The plugins, the architecture decisions, and the import pipeline we use to keep large-catalogue WooCommerce stores running fast and accurate.
WooCommerce scales further than most people expect — but it requires a different approach than a 200-SKU store. We've built and maintained catalogues in the 15,000–50,000 SKU range on WooCommerce, and the problems are consistent enough to write a playbook.
WooCommerce's default setup stores product data across multiple WordPress tables with a post-meta architecture that becomes genuinely slow at scale. A product query that's imperceptible on a 500-product store can take seconds on a 20,000-product one.
The first thing we do on any large-catalogue build is audit query performance. The usual culprits: unindexed meta queries used for filtering, no object caching layer, and product category queries that JOIN across multiple tables without limits.
Solutions in order of impact: Redis object caching (via WP Redis or similar) eliminates the majority of redundant database reads. Elasticsearch-based search (Jetpack Search or a self-hosted instance) replaces WooCommerce's default search, which doesn't scale. For filtering, we use custom taxonomy tables rather than meta queries wherever possible.
At 20,000 SKUs, product data doesn't come from a person typing into WordPress admin. It comes from a supplier feed, a PIM, or an ERP. Building a reliable import pipeline is where most large-catalogue projects either succeed or become a maintenance burden.
We standardise on a three-stage pipeline: extract (pull data from source in its native format), transform (normalise to a consistent schema, handle duplicates, validate required fields, map supplier categories to site categories), and load (upsert to WooCommerce via WP CLI or the REST API, with error logging and retry logic).
The critical detail in the load stage: use WP CLI for bulk operations, not the admin UI. wp wc product create in batch mode is orders of magnitude faster than any UI-based approach and doesn't time out.
Products with many variations (colour × size × material, for example) create exponential SKU counts quickly.
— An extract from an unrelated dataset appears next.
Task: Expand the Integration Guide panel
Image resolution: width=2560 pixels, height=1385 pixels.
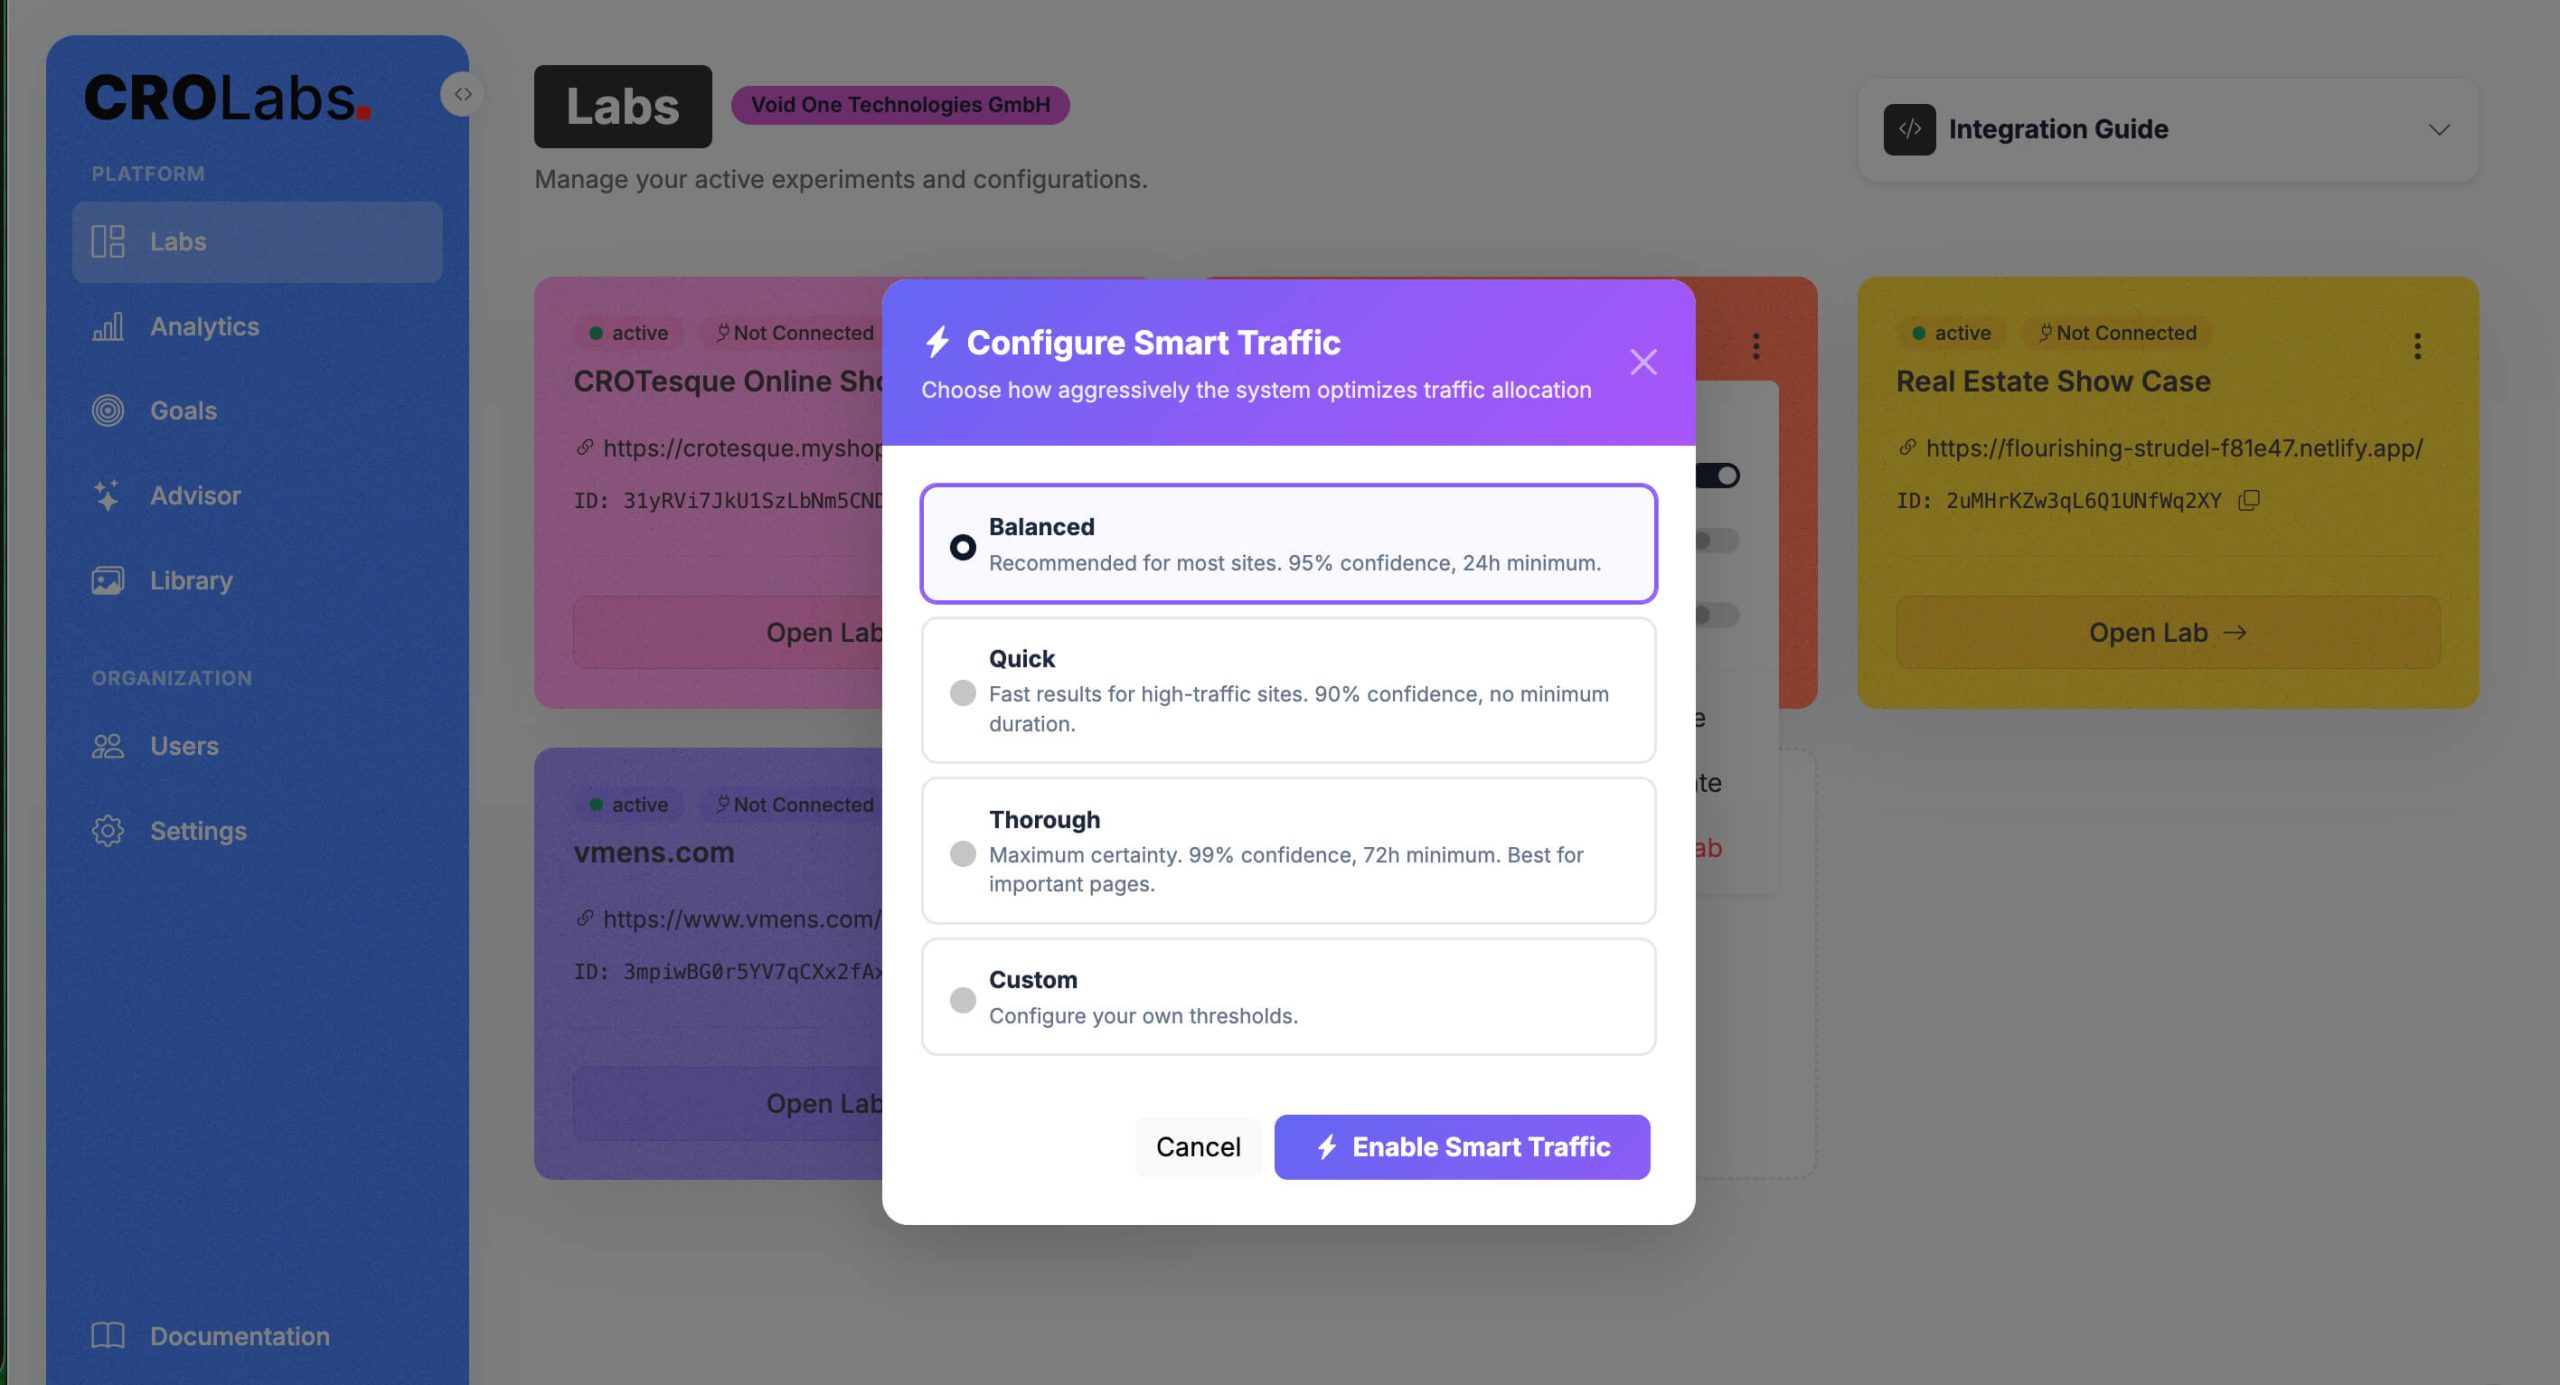Action: click(x=2438, y=129)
A product with 5 colours, 8 sizes, and 3 materials is 120 variations. At scale, this creates performance and UX problems.
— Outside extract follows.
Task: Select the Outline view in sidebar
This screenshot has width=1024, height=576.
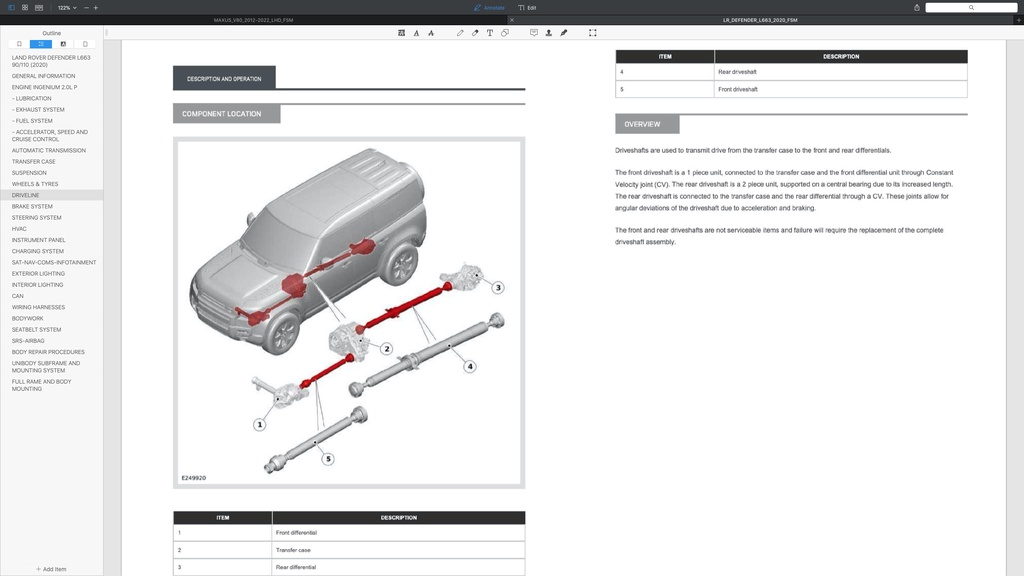Action: point(41,44)
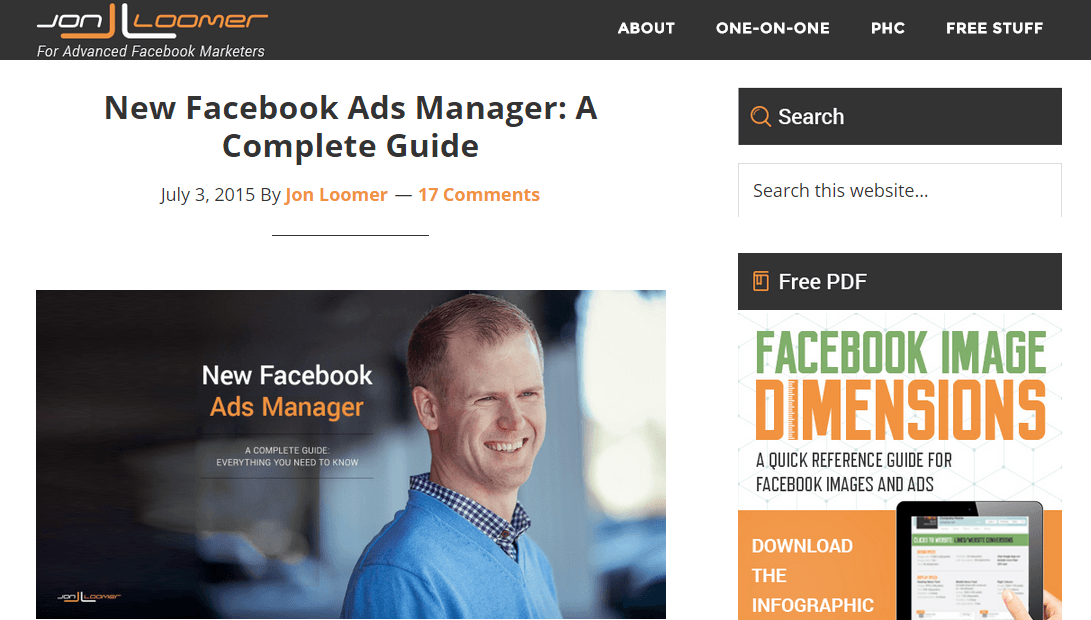Click the Jon Loomer author link

coord(336,195)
Our approach: limit stored variations to combinations that actually exist in inventory. Don't auto-generate all permutations. Build a configuration UI that shows only valid combinations based on real stock data. This reduces the variation table size by 60–80% in most catalogues.
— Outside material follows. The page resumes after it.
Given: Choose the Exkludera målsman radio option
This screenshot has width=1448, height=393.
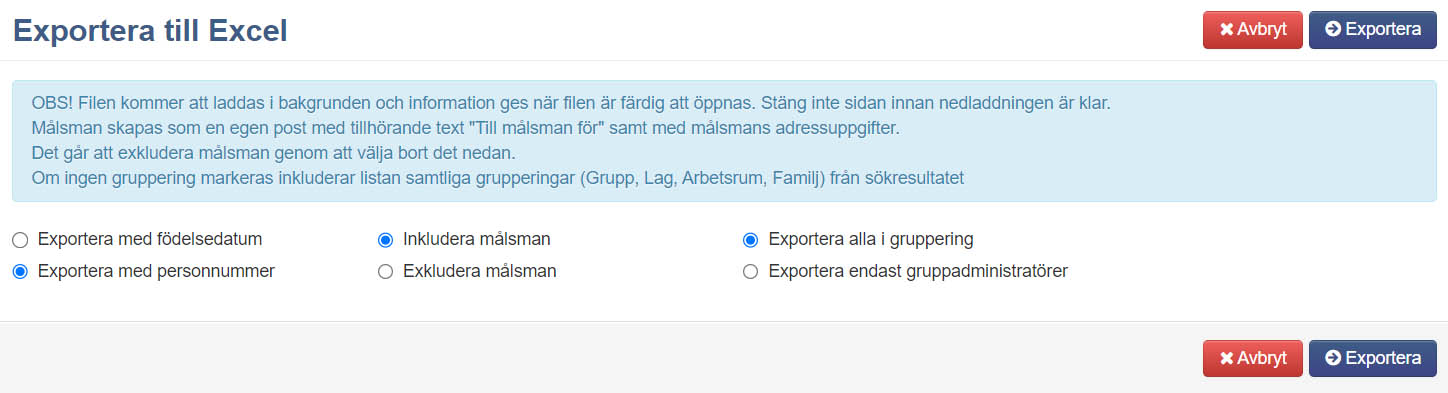Looking at the screenshot, I should tap(385, 271).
At this scale, inventory is usually managed in an ERP or warehouse system, not WooCommerce. Real-time sync via webhook is the right architecture — stock changes in the ERP trigger an API call that updates WooCommerce within seconds. Batch sync (hourly or daily) is a fallback, not a primary strategy. Overselling due to stale stock data is a real cost.
WooCommerce at this scale requires ongoing maintenance. Database optimisation, plugin compatibility management, and import pipeline monitoring are regular tasks. If you don't have a development team or agency handling this, the operational overhead will outweigh the platform flexibility benefits. At that point, Shopify Plus with a PIM integration is often a better answer.